**Source excerpt**
Balancing Baseball’s Past, Present and Future

Far too often, in contemporary culture, we don’t allow ourselves to enjoy the here and now, what is directly under our noses. People walk the streets, sit in packed stadiums, at movie theaters, and in parks with phones, tablets and laptops glowing brightly and illuminating their slack-jawed visages. Words are not spoken, only shared via rapidly tapping thumbs and fingertips upon virtual keyboards and sent to others lost in the same malaise. It is the world we have created, yet the inability to treasure and savor the present is a terrible malady which affects baseball fans to an alarming degree.

We are living in a new golden age for professional baseball, an age of unquestionable athletic miracles and individual performances on a spectrum between marvelous and historic, yet it seems that far too many fans are busy looking to the past or future rather than enjoying the now.

We no longer have to discuss Mickey Mantle, Ken Griffey Jr., or Willie Mays because we have Mike Trout.

We don’t have to mention Carl Yastrzemski anymore because Miguel Cabrera just won the Triple Crown in the 2012 season in one of the greatest offensive performances in recent history.

Troy Tulowitzki, when healthy, is a new age shortstop for new age fans.

Aside from postseason woes, Clayton Kershaw is the new Sandy Koufax.

This season, to a pitiful and non-existent amount of mainstream fanfare, Yusmeiro Petit set the record for most consecutive batters retired, besting Mark Buehrle’s mark of 45 with 46.

We just witnessed postseason pitching mastery from Madison Bumgarner… but it was capped off in the least watched seven game World Series in history.

The pieces are all in place, the players are all developed or developing, and the ability to watch each team and each team’s games is within the grasp of any citizen with a television, however baseball is suffering in the present while many of its fans, both of the casual and hardcore varieties, rubberneck backward to the past or forward to the unknowable beyond of the future.

For starters, it must be emphasized that baseball is a sport built upon over a century of history, names, statistics and achievements from the days of Cap Anson and Ty Cobb, through the mid-century heroics of Musial and DiMaggio, and to the present day playing fields populated by the likes of Andrew McCutchen, Mike Trout and Evan Longoria. However, that great history and the stellar traditions upon which the game is built should not detract from the present, but rather should enhance it. There will not likely be another Ken Griffey Jr., Chipper Jones, or Derek Jeter, but must we spend so much time dwelling on their careers and comparing every young up-and-coming player to them? Must every catcher be measured by the ludicrous achievements of Johnny Bench, every second baseman held up to the lofty standards of Hornsby or Kent? The history is a major part of baseball, but the penchant for fans to use it as a lens to view the current players and game is a detrimental and depressing way for one to watch the game.

**Provided information**
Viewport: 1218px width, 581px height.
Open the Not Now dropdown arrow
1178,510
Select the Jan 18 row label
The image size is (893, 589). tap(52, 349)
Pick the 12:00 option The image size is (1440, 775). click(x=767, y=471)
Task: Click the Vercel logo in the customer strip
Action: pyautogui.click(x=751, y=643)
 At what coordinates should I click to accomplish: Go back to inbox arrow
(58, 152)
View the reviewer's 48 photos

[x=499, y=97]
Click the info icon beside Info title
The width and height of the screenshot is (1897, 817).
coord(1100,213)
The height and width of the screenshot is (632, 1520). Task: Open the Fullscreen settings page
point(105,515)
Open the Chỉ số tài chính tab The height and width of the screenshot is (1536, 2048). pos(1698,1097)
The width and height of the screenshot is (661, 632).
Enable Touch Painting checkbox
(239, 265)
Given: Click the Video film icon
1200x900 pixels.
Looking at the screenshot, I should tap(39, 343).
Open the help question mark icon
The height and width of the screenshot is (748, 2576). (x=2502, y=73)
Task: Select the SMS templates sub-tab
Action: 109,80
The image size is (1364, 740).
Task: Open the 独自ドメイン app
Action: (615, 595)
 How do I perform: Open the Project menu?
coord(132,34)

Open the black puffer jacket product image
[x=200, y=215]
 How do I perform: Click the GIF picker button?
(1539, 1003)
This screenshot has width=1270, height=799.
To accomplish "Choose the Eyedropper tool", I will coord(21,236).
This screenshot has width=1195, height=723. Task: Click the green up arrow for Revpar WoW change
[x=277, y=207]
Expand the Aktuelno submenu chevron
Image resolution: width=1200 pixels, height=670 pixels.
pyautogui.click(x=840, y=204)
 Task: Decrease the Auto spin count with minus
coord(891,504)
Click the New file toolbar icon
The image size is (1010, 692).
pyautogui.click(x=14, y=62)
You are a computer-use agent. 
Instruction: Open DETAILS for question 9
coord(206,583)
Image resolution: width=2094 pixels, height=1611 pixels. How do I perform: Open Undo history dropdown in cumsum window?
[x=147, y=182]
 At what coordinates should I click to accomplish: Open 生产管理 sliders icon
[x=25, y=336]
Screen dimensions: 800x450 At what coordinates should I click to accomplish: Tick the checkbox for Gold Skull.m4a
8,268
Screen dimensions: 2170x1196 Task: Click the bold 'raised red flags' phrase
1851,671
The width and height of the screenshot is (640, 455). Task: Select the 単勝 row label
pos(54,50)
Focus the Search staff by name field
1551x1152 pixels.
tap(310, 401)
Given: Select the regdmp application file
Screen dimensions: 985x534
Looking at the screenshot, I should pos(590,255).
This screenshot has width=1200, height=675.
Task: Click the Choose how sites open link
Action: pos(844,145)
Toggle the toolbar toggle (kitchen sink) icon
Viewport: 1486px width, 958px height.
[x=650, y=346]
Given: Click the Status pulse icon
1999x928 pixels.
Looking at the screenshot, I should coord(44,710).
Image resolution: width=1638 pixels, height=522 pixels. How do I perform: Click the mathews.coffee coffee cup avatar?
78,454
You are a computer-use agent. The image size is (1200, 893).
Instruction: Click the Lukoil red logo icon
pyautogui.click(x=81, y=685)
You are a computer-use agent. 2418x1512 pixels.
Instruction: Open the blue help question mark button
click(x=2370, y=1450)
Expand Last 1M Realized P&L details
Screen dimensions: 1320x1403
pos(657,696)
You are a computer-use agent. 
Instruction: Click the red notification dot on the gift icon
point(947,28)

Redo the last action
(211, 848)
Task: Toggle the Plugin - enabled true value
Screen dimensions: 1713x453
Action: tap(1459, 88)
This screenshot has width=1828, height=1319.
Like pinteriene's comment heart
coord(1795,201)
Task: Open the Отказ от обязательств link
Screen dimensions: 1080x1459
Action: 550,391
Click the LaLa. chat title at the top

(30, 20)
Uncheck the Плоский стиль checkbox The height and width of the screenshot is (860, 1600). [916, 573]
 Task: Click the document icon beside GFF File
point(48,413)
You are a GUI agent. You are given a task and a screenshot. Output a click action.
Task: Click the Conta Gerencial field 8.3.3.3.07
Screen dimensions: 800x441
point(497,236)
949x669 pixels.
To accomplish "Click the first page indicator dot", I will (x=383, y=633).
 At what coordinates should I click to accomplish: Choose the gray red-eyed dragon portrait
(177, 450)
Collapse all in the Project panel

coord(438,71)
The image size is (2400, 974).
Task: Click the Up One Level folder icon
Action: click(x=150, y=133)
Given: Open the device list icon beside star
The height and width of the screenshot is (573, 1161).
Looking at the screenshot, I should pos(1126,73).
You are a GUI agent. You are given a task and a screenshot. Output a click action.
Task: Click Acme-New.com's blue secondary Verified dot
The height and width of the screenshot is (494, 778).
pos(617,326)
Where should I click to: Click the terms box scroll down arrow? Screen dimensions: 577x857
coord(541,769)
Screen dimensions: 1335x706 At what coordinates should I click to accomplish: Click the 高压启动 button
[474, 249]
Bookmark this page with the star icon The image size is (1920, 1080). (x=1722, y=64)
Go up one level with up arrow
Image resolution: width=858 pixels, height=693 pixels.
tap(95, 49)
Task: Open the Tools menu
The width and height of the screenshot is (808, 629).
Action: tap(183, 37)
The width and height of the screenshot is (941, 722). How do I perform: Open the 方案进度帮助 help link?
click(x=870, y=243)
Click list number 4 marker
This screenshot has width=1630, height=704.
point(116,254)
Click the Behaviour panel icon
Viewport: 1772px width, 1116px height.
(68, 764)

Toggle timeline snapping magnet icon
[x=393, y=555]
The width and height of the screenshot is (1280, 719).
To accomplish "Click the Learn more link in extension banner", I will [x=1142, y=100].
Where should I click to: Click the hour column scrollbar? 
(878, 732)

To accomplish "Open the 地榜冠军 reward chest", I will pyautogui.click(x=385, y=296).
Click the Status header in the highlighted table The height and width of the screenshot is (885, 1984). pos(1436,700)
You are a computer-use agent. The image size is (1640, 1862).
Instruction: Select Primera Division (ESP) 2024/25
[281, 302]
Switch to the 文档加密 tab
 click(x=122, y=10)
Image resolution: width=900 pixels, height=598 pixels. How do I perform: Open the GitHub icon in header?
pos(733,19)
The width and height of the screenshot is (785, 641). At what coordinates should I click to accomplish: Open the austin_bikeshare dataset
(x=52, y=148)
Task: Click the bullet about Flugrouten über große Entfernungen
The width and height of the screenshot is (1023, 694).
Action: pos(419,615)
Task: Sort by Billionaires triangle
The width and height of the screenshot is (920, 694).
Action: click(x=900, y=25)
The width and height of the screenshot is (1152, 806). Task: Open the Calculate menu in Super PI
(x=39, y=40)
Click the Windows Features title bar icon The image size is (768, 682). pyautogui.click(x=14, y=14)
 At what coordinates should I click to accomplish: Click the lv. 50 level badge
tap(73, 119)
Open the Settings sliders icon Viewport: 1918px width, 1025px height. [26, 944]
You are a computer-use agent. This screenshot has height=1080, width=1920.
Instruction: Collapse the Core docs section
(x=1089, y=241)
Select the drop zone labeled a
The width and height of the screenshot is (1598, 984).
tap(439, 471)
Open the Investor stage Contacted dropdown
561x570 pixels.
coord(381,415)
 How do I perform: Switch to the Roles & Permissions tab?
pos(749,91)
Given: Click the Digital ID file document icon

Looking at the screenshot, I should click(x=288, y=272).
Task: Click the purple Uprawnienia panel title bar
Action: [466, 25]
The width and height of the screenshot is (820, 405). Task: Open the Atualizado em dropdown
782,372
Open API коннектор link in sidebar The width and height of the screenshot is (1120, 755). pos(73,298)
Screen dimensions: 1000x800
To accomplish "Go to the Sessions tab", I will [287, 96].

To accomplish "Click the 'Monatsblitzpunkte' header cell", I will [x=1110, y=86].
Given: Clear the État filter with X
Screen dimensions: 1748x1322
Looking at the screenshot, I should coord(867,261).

**Task instructions**
(A) List every past player the baseball essay says we no longer have to discuss or mention because of a current player.
(B) Please carry the baseball essay forward from its final sentence.

**Answers provided**
(A) Mickey Mantle, Ken Griffey Jr., Willie Mays, Carl Yastrzemski

(B)
The same could be said about those who flog the dead horse of Hall of Fame “snubs.” Each year, in the dead of winter, past the holiday jubilation when the off-season hot stove has begun to cool and the time for pitchers and catchers to report seems so far away, we go through the ritualistic naming of who ought to be and ought not to be in the Hall of Fame. Are their legitimate disputes and snubs, or undeserving inductees? Of course there are, especially in this post-PED climate that the game has embraced. However, such talk and vitriolic disagreement only further turns the attention to the past and its actors, at a time when baseball’s present must be focused upon. In January baseball is the furthest thing from a fans mind as they are lost amidst the NHL, NBA, and NCAA basketball seasons, as well as the NFL and NCAA football playoffs, and the focus to baseball’s past does nothing to make it enticing to fans for the upcoming season.

Although the past is not a bad thing at all, it must be concentrated upon in moderation and at least it deals with concrete details that are pertinent to baseball. The future, and its sycophantic adherents in baseball media of all forms, is another thing all together. The amount of ink, words and prognostication afforded to the future in baseball is nothing more than modern-day prophesy pedaled by oracles with spreadsheets and dollar signs in their eyes. Publicists, agents, scouts with reputations on the line, and baseball “insiders” have basically done the most harm to baseball’s present by effectively telling fans that seasons are meaningless. Phrases such as “in 3 to 4 years they expect to be contenders,” or lines about top prospects “being a year or two away” from their messianic arrivals tells fans one thing: don’t worry about caring this year, or probably next year. By selling grand visions of future success and all world developmental talents MLB organizations have captured the present from fans and told them that their attention, money and fandom will be unneeded and unappreciated for a few seasons. Why bother attending or watching the games on TV? By selling the sacrifice of the present for the triumph of the future, organizations have dissuaded and discouraged fans from witnessing some of sports’ greatest athletes perform on the playing field. It is backward and harmful to the long-term health of the game, as any Houston Astros fan could probably tell you.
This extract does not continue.